The station went on the air as WJRL (for Livingston's initials) on about June 18, 1960, from a transmitter site at Alpine and Harrison roads and studios in the Nu-Arcade Building. Livingston retired in 1966 and sold his stock to a consortium that owned stations in Wisconsin and Michigan. The call letters then changed to WYFE on August 1 of that year, and the consortium, Heart O' Wisconsin Broadcasters, became the majority owner at year's end. Two years later, Heart O' Wisconsin filed to upgrade from 500 to 1,000 watts; the FCC approved of the change on January 28, 1971, over objections from WJJD. Heart O'Wisconsin became known in the late 1960s as Mid-West Family Broadcasting.
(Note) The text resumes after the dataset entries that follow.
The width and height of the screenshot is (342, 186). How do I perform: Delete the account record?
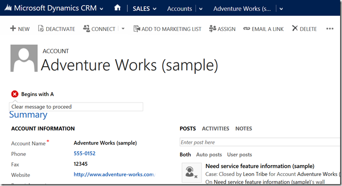click(304, 29)
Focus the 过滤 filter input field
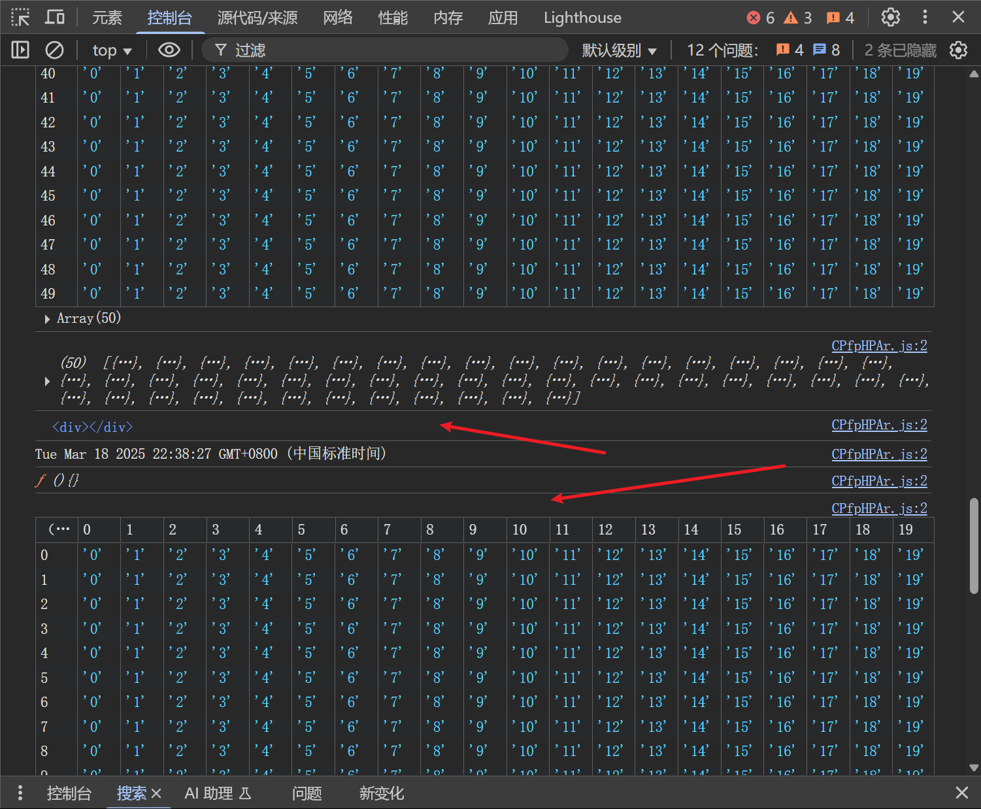The image size is (981, 809). click(392, 50)
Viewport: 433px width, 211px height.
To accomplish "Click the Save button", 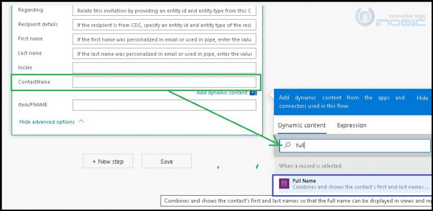I will 166,161.
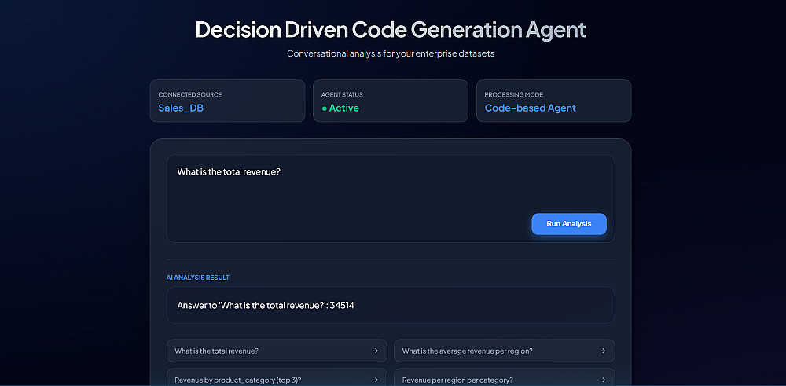Click the 'Decision Driven Code Generation Agent' title
The height and width of the screenshot is (386, 786).
pyautogui.click(x=391, y=30)
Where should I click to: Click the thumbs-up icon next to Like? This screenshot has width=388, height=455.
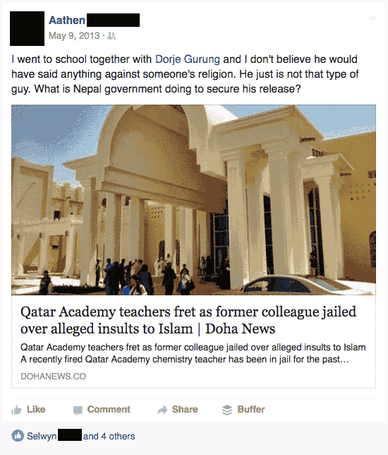coord(16,410)
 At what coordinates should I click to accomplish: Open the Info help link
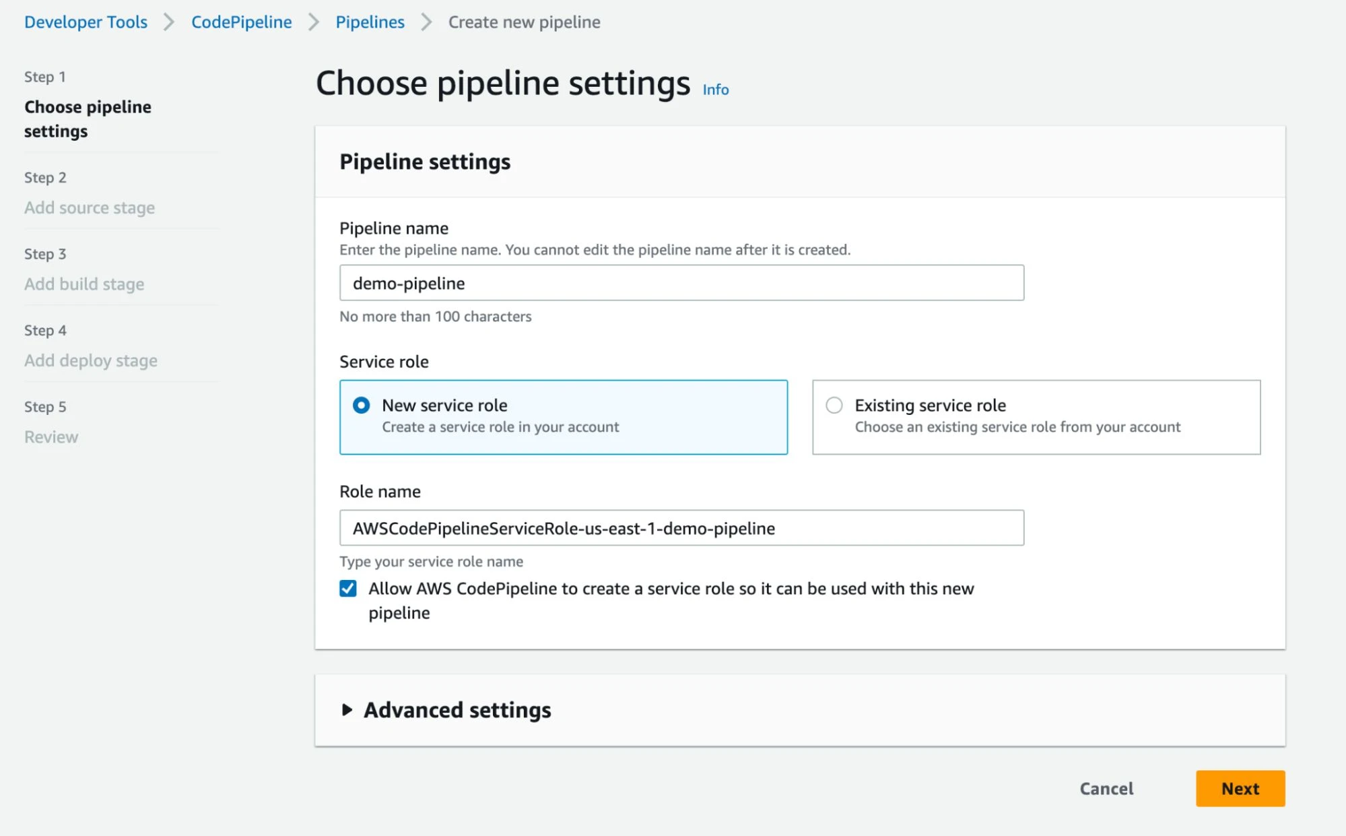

WYFE adopted new WKKN call letters on November 8, 1976. This coincided with a format switch to country music, intensively emphasizing promotions to compete with the large signal of WMAQ, a Chicago country music station well-heard in Rockford.

After a 15-year run as a country station, low levels of music listening on AM and general ratings underperformance prompted a change. On January 1, 1992, WKKN switched to a news/talk format as WNTA. The Rush Limbaugh Show, which had been dropped by WROK, along with local shows in morning drive and on Saturday highlighted the lineup, which was filled out with news from CNN and evening sports programming from the then-new ESPN Radio.

In 1994, WNTA and its FM sister station, WKMQ 95.3, were sold by Mid-West Family Broadcasting to Airplay Broadcasting for $1.65 million. The two stations were then co-owned by Airplay and Segueway Broadcasting. Coinciding with the closing of the sale, former WROK morning show host Chris Bowman, who had been fired from that station, joined WNTA's lineup just five days after being dismissed at its competitor. This brought them under common control with WRRR (1330 AM), then an adult standards station. When ownership—later known as RadioWorks—opted to consolidate to one AM station in Rockford, it selected WRRR's facility because it had better coverage of the east side of Rockford and Boone County and because the 1150 facility sat on valuable land that could be sold. On September 15, 1995, WNTA at 1150 went off the air. The WNTA call letters and weekday talk programming moved to 1330 kHz, retaining the former standards format on nights and weekends.